得到每层的计算时间或者内存大小之后,会通过如下代码来进行具体分割。

times = profile_times(module, sample, timeout, torch.device(device))
return balance_cost(times, partitions)

具体 balance_cost 只是一个封装而已,算法还是 blockpartition.solve。

def balance_cost(cost: List[int], partitions: int) -> List[int]:
    partitioned = blockpartition.solve(cost, partitions)
    return [len(p) for p in partitioned]

从其注释可知,blockpartition.solve 实现了这篇论文的算法。

Implements "Block Partitions of Sequences" by Imre Bárány et al.Paper: https://arxiv.org/pdf/1308.2452.pdf

这是一篇数学论文,其算法伪代码如下(与后续实现中注释基本一一对应)。

该论文是纯粹的数学论证,我们不去研究其内部机制,只是看看其运行结果。

我们回忆一下,这里支持的模型是顺序模型,所以无论时间还是内存大小,都是一个list。solve的作用就是把这个list尽量平均分配成若干组。

假设模型有6层,需要分配到两个device之上,那么应该如何分割呢?

blockpartition.solve([1, 2, 3, 4, 5, 6], partitions=2) 

结果是 [[1, 2, 3, 4], [5, 6]]

如果分成三个device,则:

solve([1, 2, 3, 4, 5, 6], partitions=3)

结果是 [[1, 2, 3], [4, 5], [6]]

然后 balance_cost 会获得每一个 partition 的具体层数,得到balance的最终是:

[3,2,1]

分区算法具体代码如下,有兴趣的朋友可以结合论文仔细研究。

def solve(sequence: List[int], partitions: int = 1) -> List[List[int]]:
    """Splits a sequence into several partitions to minimize variance for each
    partition.

    The result might not be optimal. However, it can be done only in O(kn³),
    where k is the number of partitions and n is the length of the sequence.

    """
    if partitions < 1:
        raise ValueError(f'partitions must be a positive integer ({partitions} < 1)')

    n = len(sequence)
    if n < partitions:
        raise ValueError(f'sequence is shorter than intended partitions ({n} < {partitions})')

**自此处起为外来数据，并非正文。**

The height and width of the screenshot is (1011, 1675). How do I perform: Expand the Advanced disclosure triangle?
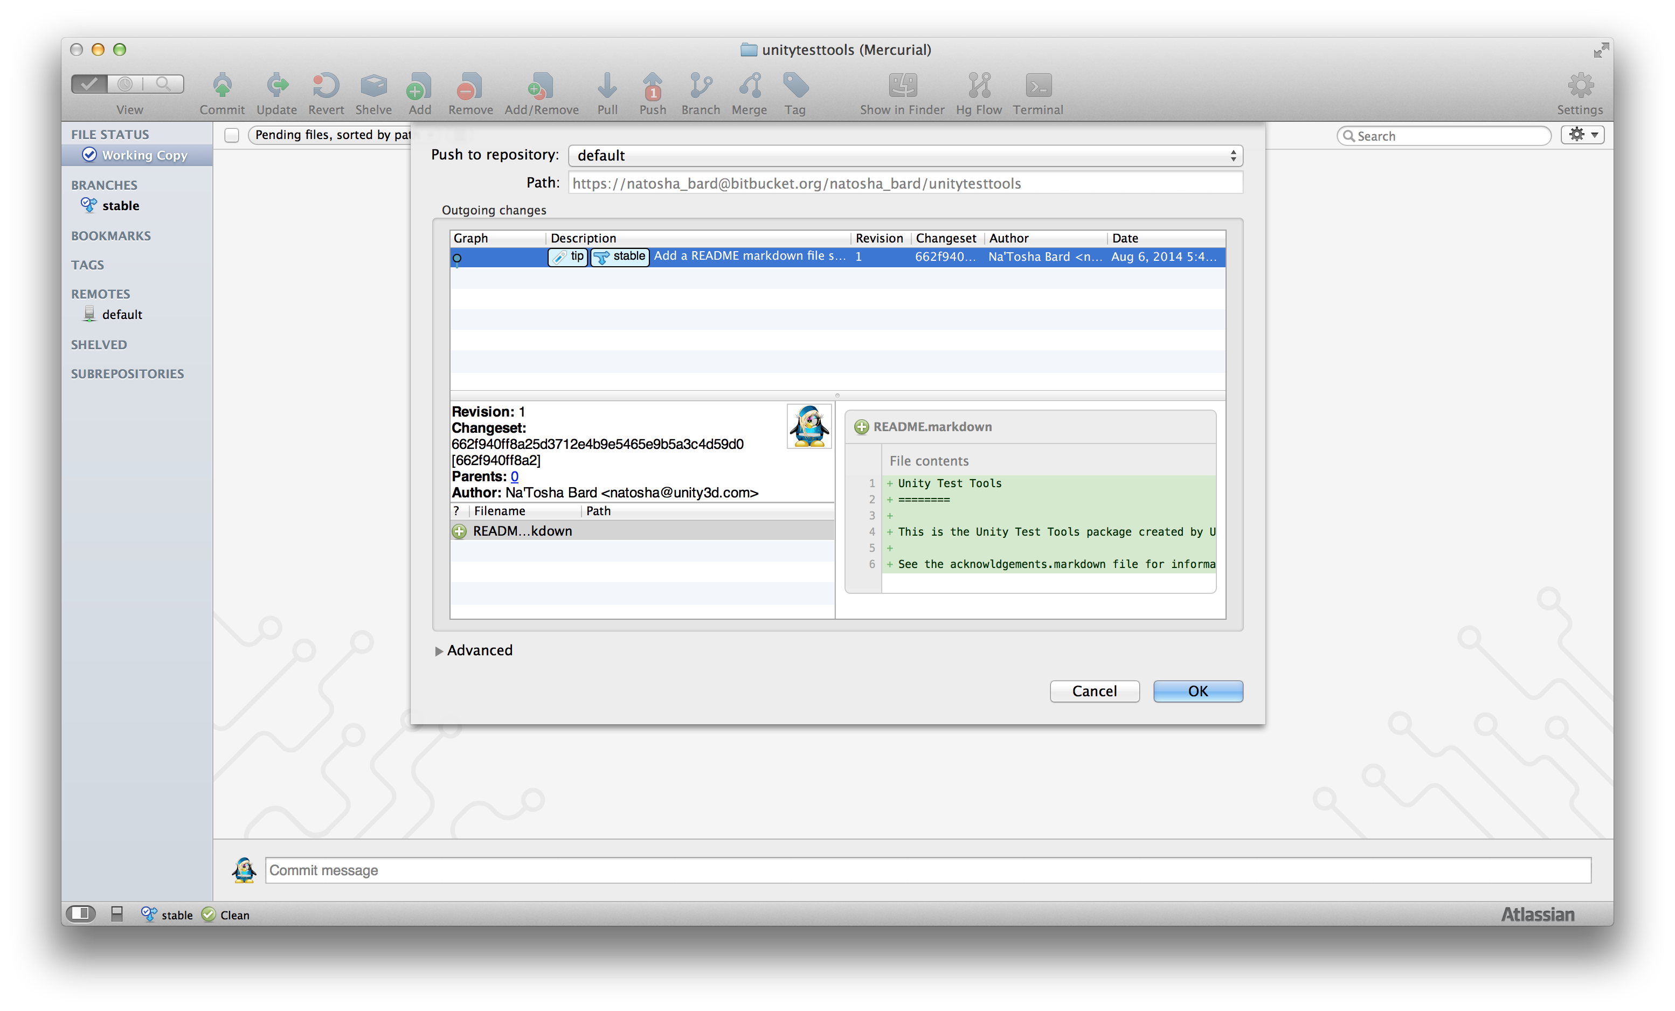coord(439,651)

    # Normalize the sequence in [0, 1].
    minimum = min(sequence)
    maximum = max(sequence) - minimum

    normal_sequence: List[float]
    if maximum == 0:
        normal_sequence = [0 for _ in sequence]
    else:
        normal_sequence = [(x-minimum)/maximum for x in sequence]

    splits = [n//partitions * (x+1) for x in range(partitions-1)] + [n]

    def block_size(i: int) -> float:
        start = splits[i-1] if i > 0 else 0
        stop = splits[i]
        return sum(normal_sequence[start:stop])

    def leaderboard() -> Iterator[Tuple[float, int]]:
        return ((block_size(i), i) for i in range(partitions))

    while True:
        """
        (1) Fix p ∈ [k] with M(P) = bp. So Bp is a maximal block of P.
        """
        # max_size: M(P)
        max_size, p = max(leaderboard())

        while True:
            """
            (2) If M(P) ≤ m(P) + 1, then stop.
            """
            # min_size: m(P)
            min_size, q = min(leaderboard())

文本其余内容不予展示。